体外受精は精子と卵子を一緒の容器に入れるのみで受精させる方法で、
ドキュメンタリー番組やドラマなどで目にする、ひとつの精子を選んで卵子の中に注入して受精させる方法は、
「顕微授精」といって体外受精よりもひとつステップアップさせた方法です。
不妊治療では、より自然な方法の人工授精のほうを先に行い、
結果が出なかった場合、体外受精にステップアップしていきます。
精子を人工的に運んであげる人工授精の方法

一般的にほとんどの精子は膣の中で死んでしまい、
子宮まで到達できません。
そこで、より受精の確率を上げるために、
「排卵に合わせて子宮の奥に精子を運んであげる」 のが人工授精という方法です。
はじめに排卵誘発剤を使って、複数の成熟卵胞を育てます。自然の排卵を利用し、排卵誘発剤を使用しないこともあります。
卵胞数や大きさ、排卵の指標となる尿中のLH濃度(黄体形成ホルモン濃度)を見ながら、
人工授精を行う日にちを決めます。卵胞を育てるHMG注射をした場合は、卵胞が20mm程度になったら、HCG注射で排卵を促します。
精子は、人工授精当日に病院の採精室で採精します。
採取した精子は培養液で処理して、濃度や運動率の調整が行われます。
いよいよ人工授精です。
人工授精針のついた注射器で子宮内に精子を入れます。
処置後、安静にする必要はなく、普通に生活できます。
人工授精をしてから約14日目に妊娠判定を行い、妊娠が確認できた場合、その後は自然妊娠と同じです。
採卵してシャーレ内で精子と出会う体外受精

人工授精で妊娠することができなかった場合、体外受精の方法をとることが多いようです。
体外受精は人工授精と違い、 「 採卵 」 という処置が必要となります。
採卵する日時が決まったら、採卵の36〜37時間前に排卵を促すHCG注射をし、採卵します。

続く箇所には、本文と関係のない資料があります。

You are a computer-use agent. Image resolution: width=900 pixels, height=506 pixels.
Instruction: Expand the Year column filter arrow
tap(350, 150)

採卵は、経膣超音波で卵胞の位置を確認しながら、採卵針を卵胞に刺して卵胞液ごと採取します。麻酔や痛み止めの坐薬を使用するので、痛みはありません。
卵子はとても小さく、超音波で見ることはできないので、
採卵したあとに顕微鏡で確認します。
また、HCG注射をしたあと、ホルモンバランスに乱れが現れた場合は受精を行ってもうまく育たない確率が高いので、採卵を中止することもあるそうです。

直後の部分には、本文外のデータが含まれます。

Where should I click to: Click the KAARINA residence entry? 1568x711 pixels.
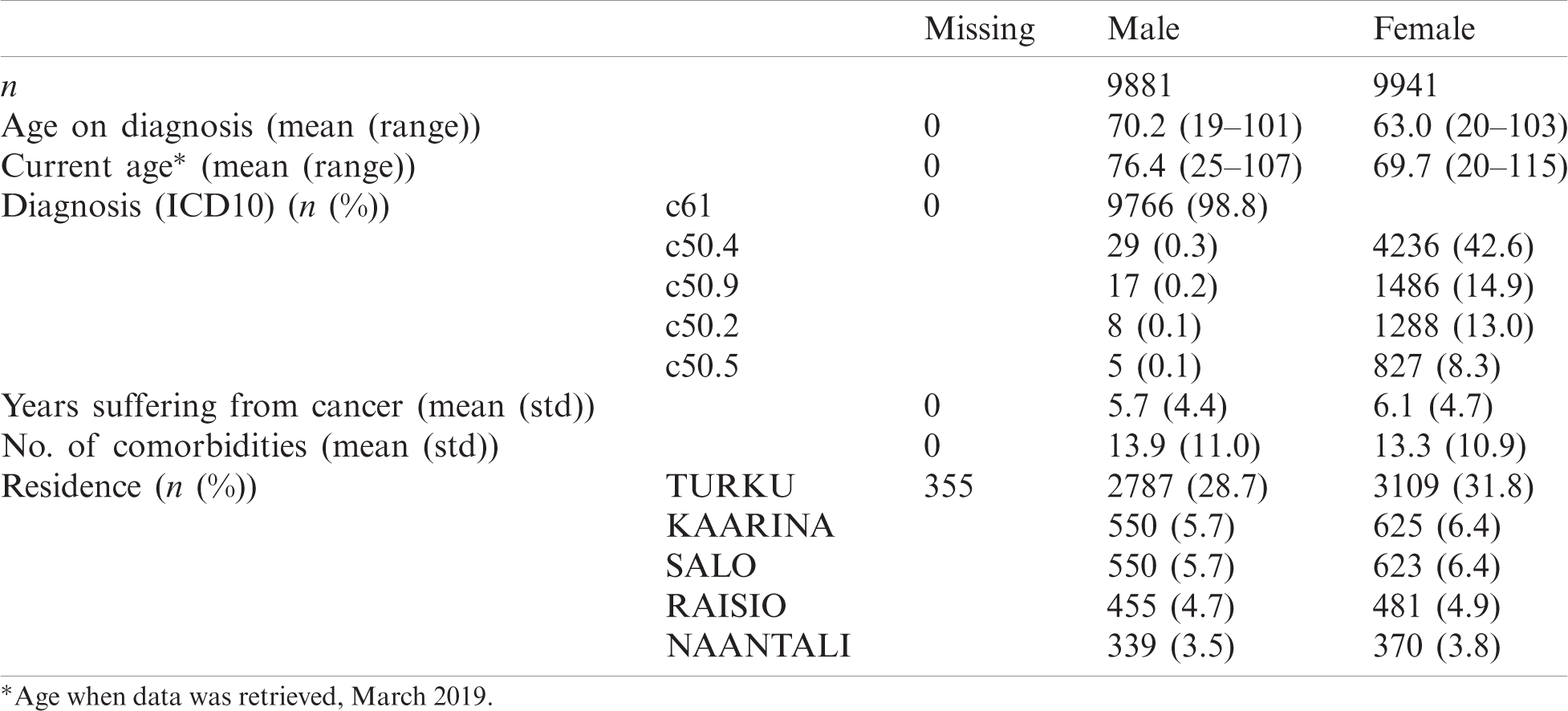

採卵した卵子は、病院内で採取した精子とシャーレの中で混ぜて受精を行い、
約18時間後に受精したかを確認した後、約2日間培養して、子宮の中に戻します。
このとき着床率を上げるために、黄体ホルモンを注射することが多いようです。
一般的に16日目に妊娠検査を行い、確認できればその後は自然妊娠と同じです。